Over the weekend, I had friends (or friend, perhaps) read:
Saturday: Edna St. Vincent Millay (she suited my working saturday with her longing romantic ways)
Sunday: Anne Sexton
Monday: Jane Hirshfield.
I have been reading the collection The Lives of the Heart because I noticed that my poet friend Jessica was reading it. In it, I have found poems that I already knew, and wondered about, but had forgotten. She has this great feel for nature and how it interacts with us as humans. Nature strongly represents nature in her poetry, and visa versa. She is wonderful.
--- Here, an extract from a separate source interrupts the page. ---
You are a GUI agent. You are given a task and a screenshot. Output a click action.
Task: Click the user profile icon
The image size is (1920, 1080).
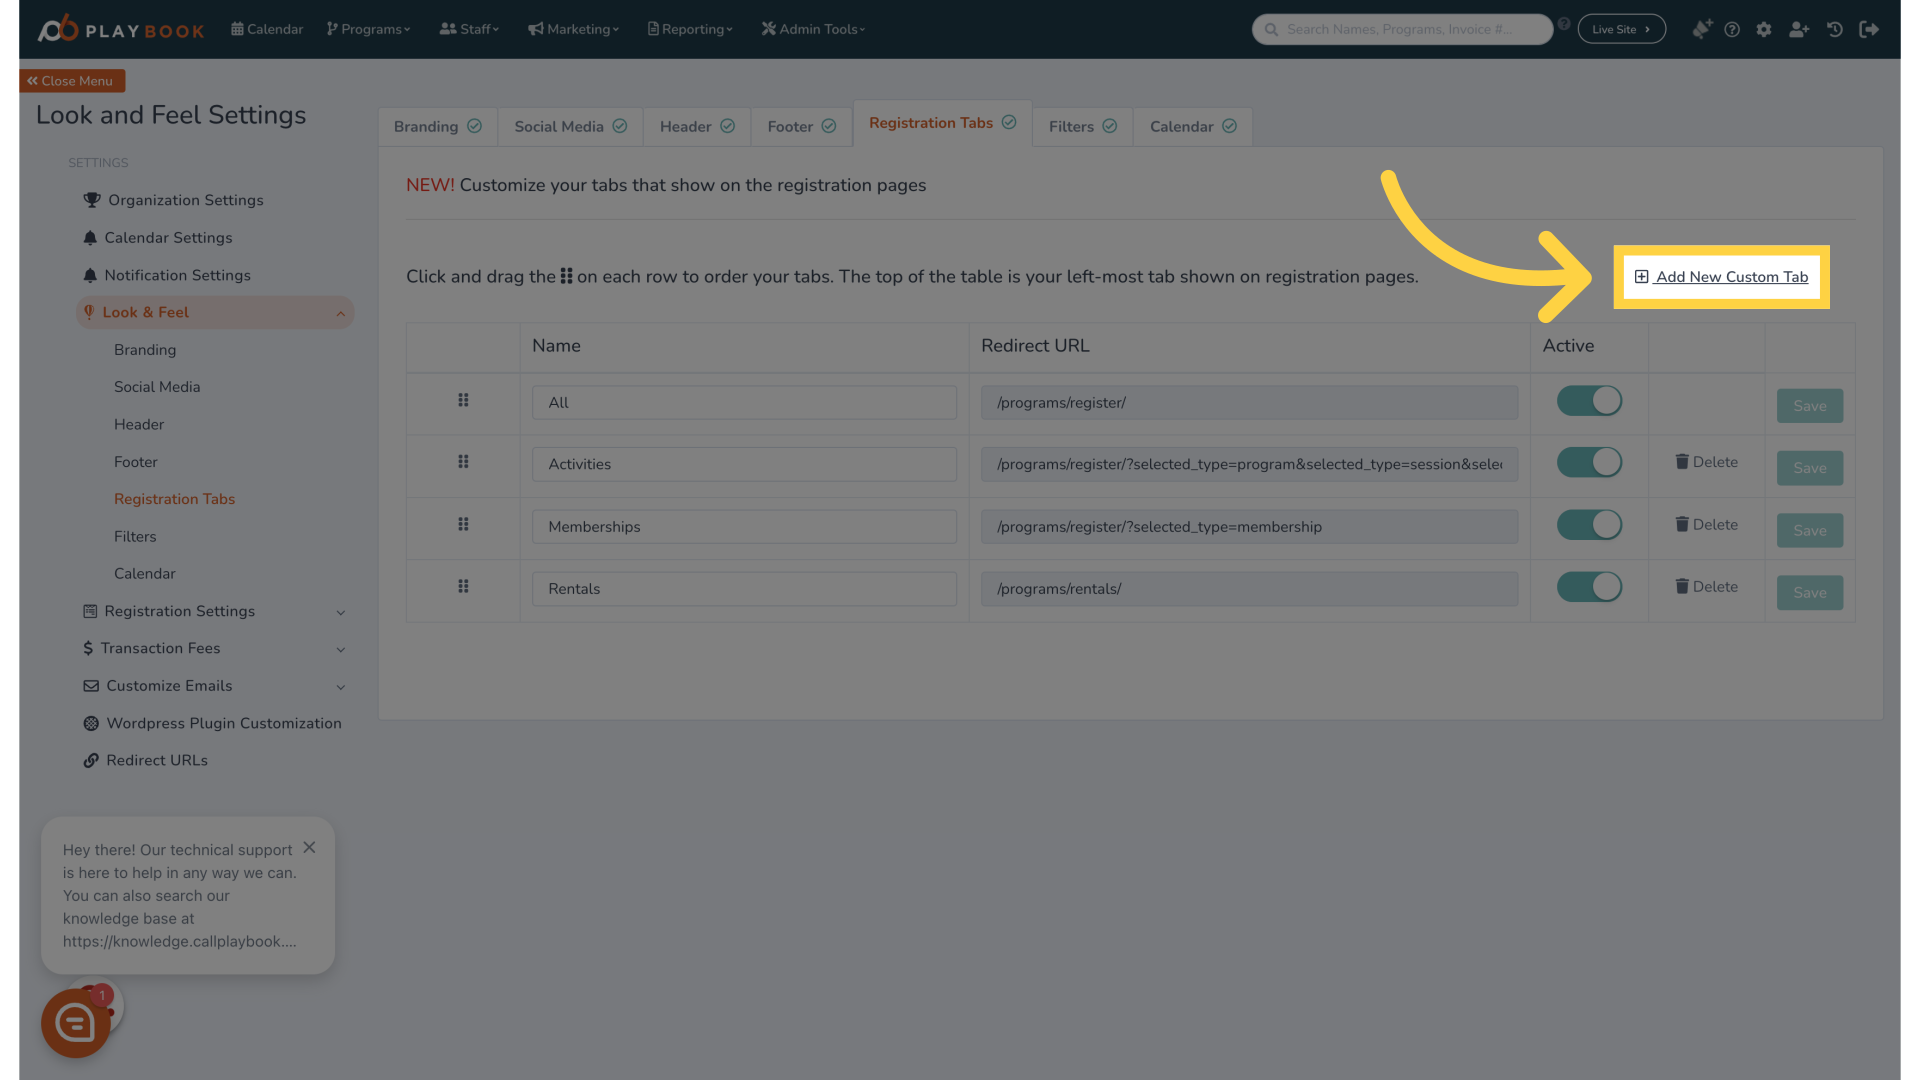tap(1799, 29)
Today, read some John Berryman. Berryman’s best know work are his dream songs, a group of poems that include elegies of famous poets, ramblings about girls eating in diners, and threats to shoot himself on his father’s grave. Berryman was obsessed with sex and the idea that children whose fathers committed suicide were doomed to end the same way. He fulfilled this prophsey when he shot himself.
What do you think of the way that he openly exposes his life in deamons with his dual narrators (Henry and Mr. Bones)? Was this bravery, was it insanity, was it a mix of the two? Do you consider him a confessional poet? (I sort of do. I think that he is not popularly known as such because he is a man, but I think that he was quite confessional, in hie own twisted way.)
For those of you who don’t know, Berryman’s poetry is foreceful and sometimes graphic. Do you think that this is a mode that you would be comfortable with?
Those of you who actually know me, you may notice that I have been posting assignments on my facebook. Yesterday, everyone was to read Adrienne Rich (her poem “White Night” is my favorite. Go on, look it up.)
What did you think of her work? I heard her read a few years ago. It was wonderous.
Today’s assignment was to go old school with William Blake (London is my favorite of his poems). While reading his poetry, also take time to look at some of his etchings.
OK Discuss. What did each of these people give to poetry? What did they do for you? Do you like them? How are they different or the same?